Rebecca G. Cummings, in her article The Case Against Access to Decedents’ Email: Password Protection as an Exercise of the Right to Destroy, discusses some of the arguments for and against providing access to a decedent’s online account. Those favoring access to a decedent’s account may assert one of two rationales: (1) access eases administrative burdens for personal representatives of estates; and (2) digital accounts are merely property to be passed on to one’s descendants. The response from those disagreeing with access is that the intent of the deceased should be honored above other considerations. Further they argue that if there is no clear intent from the deceased (which is not uncommon because many Americans die without wills), then the presumption should be that the decedent’s online accounts were intended to remain private.
Email and other online accounts (e.g. Facebook, Twitter, dating profiles) present novel problems for property rights of the deceased. Historically, a diary or the occasional love letter were among the most intimate property that could be transferred to one’s descendants. The vast catalogs of information available in an email account drastically changes what is available to be passed on. In contrast to a diary, an email account contains far more than the highlights of an individual’s day — emails provide a detailed account of an individual’s daily tasks and communications. Interestingly, this in-depth cataloging of daily activities has led some to the argument that information should be passed on as a way of creating a historical archive.

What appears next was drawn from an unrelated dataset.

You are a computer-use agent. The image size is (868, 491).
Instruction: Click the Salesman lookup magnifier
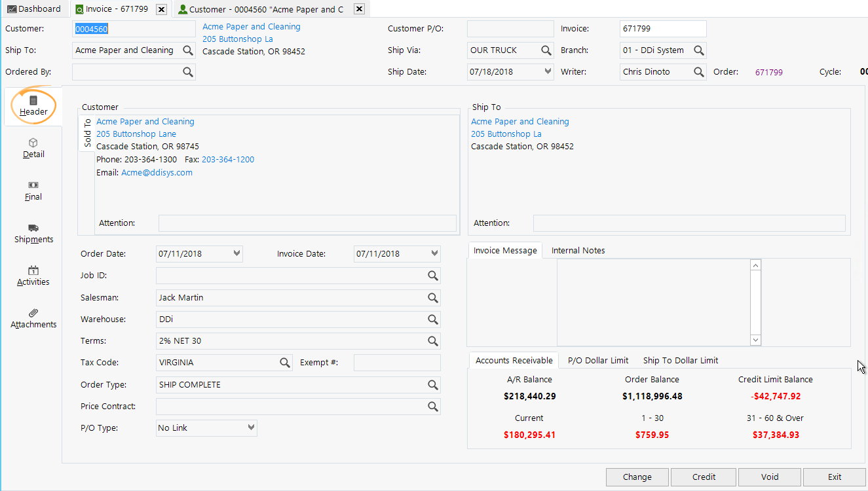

There is certainly historical value in preserving an individual’s social media or email accounts, however, it must be balanced against the potential invasion of his or her privacy.

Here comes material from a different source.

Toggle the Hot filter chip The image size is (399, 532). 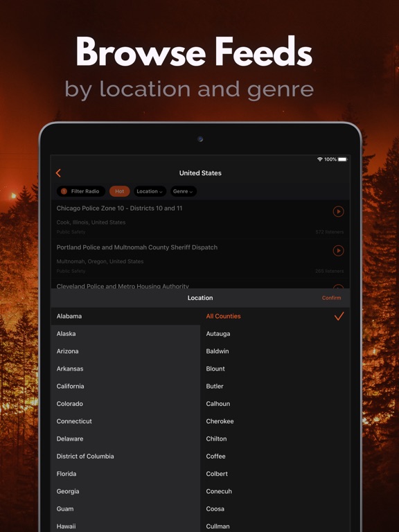(119, 191)

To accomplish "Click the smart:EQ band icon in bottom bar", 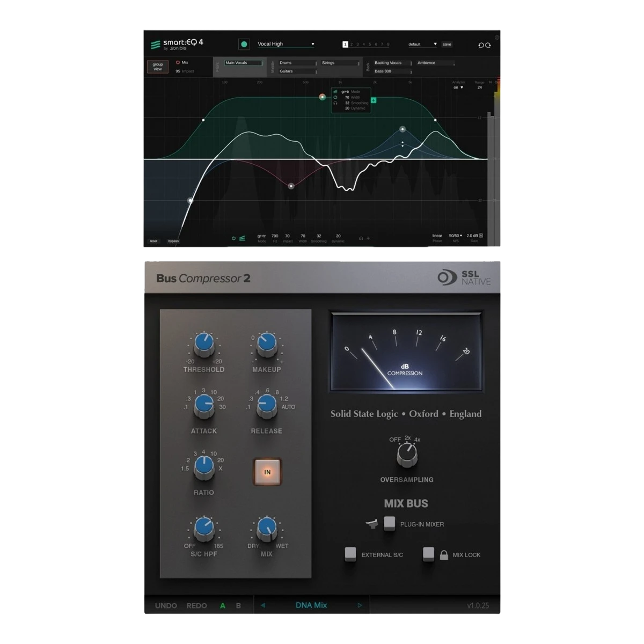I will [242, 238].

As of June 2013, seven states have passed laws that explicitly govern digital assets after death. However, the latest development in this area is the Uniform Fiduciary Access to Digital Access Act, which was created by the Uniform Law Commission. This act attempts to create consistency among the various states on how digital assets are handled after an individual’s death. Presently, the act is being considered for enactment in fourteen states. The act grants fiduciaries in certain instances the “same right to access those [digital] assets as the account holder, but only for the limited purpose of carrying out their fiduciary duties.” Whether or not this act will satisfy both parties in this debate remains to be seen.